We are publishing this case study on the impact indicator ‘tonnes of waste material recycled’, which refers to the waste material recycled by waste management businesses. We chose to examine this indicator due to its relative simplicity, but also as its measurement process is broadly representative of most other reported indicators. This case study, which is broken into four steps, covers the decision to report upon the particular SDG target, the impact data collection, the indicator finalisation and the final impact analysis calculation.
Step 1) SDG target selection
In order to select the SDG targets to report on for our portfolio, we needed to first understand the extent to which reporting is currently possible. This is obviously dependent on the level of companies’ disclosure of impact data, and the state of research linking the SDGs to the investor level.
To gain an overview, we examined numerous impact funds and their reported indicators, and combined this with existing SDG-indicator guides (e.g. Sinzer impact standards search , SDG Compass , SDG Impact Indicators ).
This gave us an insight into what SDG targets are currently reported on, and allowed us to develop a set of the most relevant SDG targets with an extensive list of potential indicators. The finalised indicators only emerged after our impact data collection (See step 3).
One SDG target that emerged was SDG target 12.5: ‘by 2030, substantially reduce waste generation through prevention, reduction, recycling, and reuse’. In our portfolios, this target primarily relates to the impact achieved by waste management and resource recycling companies.
Step 2) Impact data collection
In our portfolios, SDG target 12.5 is primarily contributed to by to the impact achieved through waste management and resource recycling companies. Therefore, all companies that produce core products and services with these purposes were determined relevant, and reviewed for disclosed impact data collection. . Data sources included the most recent annual reports, corporate social responsibility (CSR) reports, financial disclosures and investor presentations. Annual data for the 2017 period was preferred, but 2016 was recorded if unavailable. We collected any SDG 12.5 related impact data we could find, covering data of 16 different relevant indicators, meaning 16 potential sub-sets to be aggregated and form the final indicator.
Those companies that were reporting data on waste recycled without it being a key part of their commercial activities were not included in our calculations. This is a key part of our process and has two main benefits. Firstly, it reduces the risk of double counting. Secondly, it helps to avoid reporting impact data on companies which might be making their operations less harmful to society or the environment, but where their core activities are going against the SDGs. Examples would include tobacco or armament manufacturers that send a proportion of their manufacturing scraps to recycling.
Step 3) Indicator finalisation
Table 1: Details of the final indicator
|SDG target||Final indicator||Business activity|
|12.5 By 2030, substantially reduce waste generation through prevention, reduction, recycling and reuse||Tonnes of waste recycled (input to recycling; if data unavailable then output), per year||Providing waste recycling services
After a review of the collected impact data, the final impact indicator was discussed internally and agreed upon based on its SDG-relevance, its impact additionality  and the level of data availability.
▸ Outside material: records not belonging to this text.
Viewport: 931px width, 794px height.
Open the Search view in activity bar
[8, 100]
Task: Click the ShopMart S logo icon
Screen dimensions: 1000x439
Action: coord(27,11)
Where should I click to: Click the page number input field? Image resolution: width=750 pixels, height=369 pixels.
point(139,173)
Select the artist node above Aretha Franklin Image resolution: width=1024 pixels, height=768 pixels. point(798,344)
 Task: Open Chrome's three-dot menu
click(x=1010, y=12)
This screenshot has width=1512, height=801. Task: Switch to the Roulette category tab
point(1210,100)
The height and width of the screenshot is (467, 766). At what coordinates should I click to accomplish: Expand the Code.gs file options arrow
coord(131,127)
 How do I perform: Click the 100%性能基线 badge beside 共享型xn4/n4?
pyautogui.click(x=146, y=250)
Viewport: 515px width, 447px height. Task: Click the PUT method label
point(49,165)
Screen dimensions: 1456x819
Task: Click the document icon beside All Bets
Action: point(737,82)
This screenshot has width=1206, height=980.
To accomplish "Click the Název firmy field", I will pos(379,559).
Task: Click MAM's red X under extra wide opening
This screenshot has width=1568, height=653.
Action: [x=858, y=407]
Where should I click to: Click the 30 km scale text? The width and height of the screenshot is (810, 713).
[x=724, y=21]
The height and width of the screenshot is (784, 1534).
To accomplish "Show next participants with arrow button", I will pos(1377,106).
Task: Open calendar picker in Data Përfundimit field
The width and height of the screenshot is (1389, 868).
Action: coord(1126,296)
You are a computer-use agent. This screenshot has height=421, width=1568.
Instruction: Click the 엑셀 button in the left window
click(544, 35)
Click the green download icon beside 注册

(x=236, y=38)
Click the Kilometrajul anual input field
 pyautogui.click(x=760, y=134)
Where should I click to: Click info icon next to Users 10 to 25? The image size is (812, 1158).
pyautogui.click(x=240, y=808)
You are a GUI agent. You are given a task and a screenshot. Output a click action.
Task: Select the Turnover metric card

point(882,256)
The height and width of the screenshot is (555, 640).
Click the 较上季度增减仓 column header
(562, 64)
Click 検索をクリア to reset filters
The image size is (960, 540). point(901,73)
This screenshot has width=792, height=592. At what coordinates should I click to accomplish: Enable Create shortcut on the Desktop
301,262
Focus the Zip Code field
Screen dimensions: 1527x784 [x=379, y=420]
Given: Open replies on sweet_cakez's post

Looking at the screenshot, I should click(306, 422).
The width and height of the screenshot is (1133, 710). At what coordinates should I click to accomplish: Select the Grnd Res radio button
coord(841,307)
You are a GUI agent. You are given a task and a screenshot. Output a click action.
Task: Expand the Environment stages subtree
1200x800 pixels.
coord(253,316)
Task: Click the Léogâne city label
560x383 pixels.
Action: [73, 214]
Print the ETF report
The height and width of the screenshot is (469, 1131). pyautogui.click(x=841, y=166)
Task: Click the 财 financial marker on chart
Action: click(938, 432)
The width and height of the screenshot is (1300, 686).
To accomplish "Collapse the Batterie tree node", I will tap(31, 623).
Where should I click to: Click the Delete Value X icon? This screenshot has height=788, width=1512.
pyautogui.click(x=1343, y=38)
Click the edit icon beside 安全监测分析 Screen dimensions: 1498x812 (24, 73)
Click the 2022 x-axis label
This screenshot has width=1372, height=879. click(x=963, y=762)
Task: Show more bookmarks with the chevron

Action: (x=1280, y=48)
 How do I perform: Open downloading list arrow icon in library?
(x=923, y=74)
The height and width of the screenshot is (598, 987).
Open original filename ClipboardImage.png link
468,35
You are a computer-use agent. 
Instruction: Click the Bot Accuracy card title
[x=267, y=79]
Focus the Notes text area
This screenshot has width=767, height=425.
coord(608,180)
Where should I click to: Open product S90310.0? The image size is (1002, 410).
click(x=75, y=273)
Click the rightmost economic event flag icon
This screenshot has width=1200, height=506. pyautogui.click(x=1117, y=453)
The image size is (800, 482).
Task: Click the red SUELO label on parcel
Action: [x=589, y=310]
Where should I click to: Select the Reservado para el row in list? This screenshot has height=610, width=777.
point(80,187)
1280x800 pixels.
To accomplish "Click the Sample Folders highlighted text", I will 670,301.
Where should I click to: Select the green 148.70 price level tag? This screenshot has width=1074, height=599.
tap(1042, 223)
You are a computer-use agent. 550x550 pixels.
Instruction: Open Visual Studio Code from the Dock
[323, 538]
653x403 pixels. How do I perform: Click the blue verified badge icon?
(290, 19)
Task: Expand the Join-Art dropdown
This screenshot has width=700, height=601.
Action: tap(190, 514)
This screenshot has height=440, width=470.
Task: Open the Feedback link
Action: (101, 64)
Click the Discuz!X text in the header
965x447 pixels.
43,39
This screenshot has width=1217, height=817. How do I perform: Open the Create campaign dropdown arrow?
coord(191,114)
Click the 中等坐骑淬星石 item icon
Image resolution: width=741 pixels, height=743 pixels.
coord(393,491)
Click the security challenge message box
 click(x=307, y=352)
In this example, the finalised indicator for the portfolio’s SDG 12 impact is ‘tonnes of waste material recycled’ (Table 1).
- This is an aggregate indicator of companies’ disclosed data on the volume of waste material input to a company’s recycling process and, if this data was unavailable, included the volume of waste material output from the recycling process.
- As companies disclose related impact data in slightly different manners, Table 2 below details which individual sub-sets formed part of the aggregate indicator. It is worth mentioning that annual data for 2017 was preferred, but 2016 data was used when unavailable.
- There were indicators for which data was collected under this SDG target but not included in the final indicator, such as volume of waste burned for energy recovery or volume of waste prevented through use of products. This is because these did not logically form a sub-set of the finalised indicator and refer to slightly different impact outcomes and business activities.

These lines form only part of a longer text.